Hospitals as Hotels

Is it that people love a good movie selection, or do they take the movies to be the best available signal of hospital quality?

Amenities such as good food, attentive staff, and pleasant surroundings may play an important role in hospital demand. We use a marketing survey to measure amenities at hospitals in greater Los Angeles and analyze the choice behavior of Medicare pneumonia patients in this market. We find that the mean valuation of amenities is positive and substantial. From the patient perspective, hospital quality therefore embodies amenities as well as clinical quality. We also find that a one-standard-deviation increase in amenities raises a hospital’s demand by 38.4% on average, whereas demand is substantially less responsive to clinical quality as measured by pneumonia mortality. These findings imply that hospitals may have an incentive to compete in amenities, with potentially important implications for welfare.
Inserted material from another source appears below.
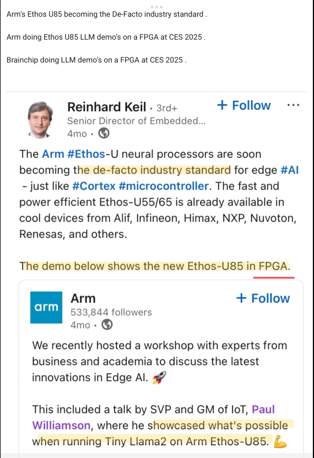Click the flexed bicep emoji after Ethos-U85
314x458 pixels.
coord(280,442)
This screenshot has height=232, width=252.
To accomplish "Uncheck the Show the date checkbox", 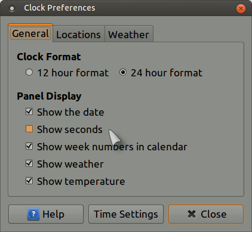I will coord(29,112).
Here is the paper.  The ungated copy is here.  Here is a recent article of relevance:

When the Sacred Heart Medical Center at RiverBend opens in Springfield, Ore., in August 2008, patients and their families will enter a hospital surrounded by wetlands and Douglas firs. Inside, they’ll encounter multiple fireplaces, coffee shops and visitors’ lounges.

"As you come to the hospital, you’ll be greeted warmly as you enter, much as you would by a concierge at a hotel," says Adam Kerner, an executive architect with Anshen + Allen, who partnered on RiverBend with an outside architect whose previous experience had been in designing resorts…

Gerard van Grinsven, president of the Henry Ford West Bloomfield Hospital now under construction in suburban Detroit, says area hospital executives were surprised when he was hired away from hotelier Ritz-Carlton in 2006. Up to then, his two-decade career had been exclusively in hotels and resorts.

But skepticism soon gave way to curiosity and competitiveness, van Grinsven says. In fact, Beaumont Hospitals in nearby Royal Oak, Mich., hired a Ritz-Carlton executive as their director of hospitality a short while later.

Van Grinsven is introducing a bit of the Ritz-Carlton flair to the new hospital, adding touches like mini-hotel rooms for visitors as well as healthy cooking classes for the surrounding community. The facility, which opens in July 2008, will include larger-than-normal emergency patient rooms–roughly 150 square feet–to create more space for visitors, a result of design sessions that included input from patients, nurses and doctors.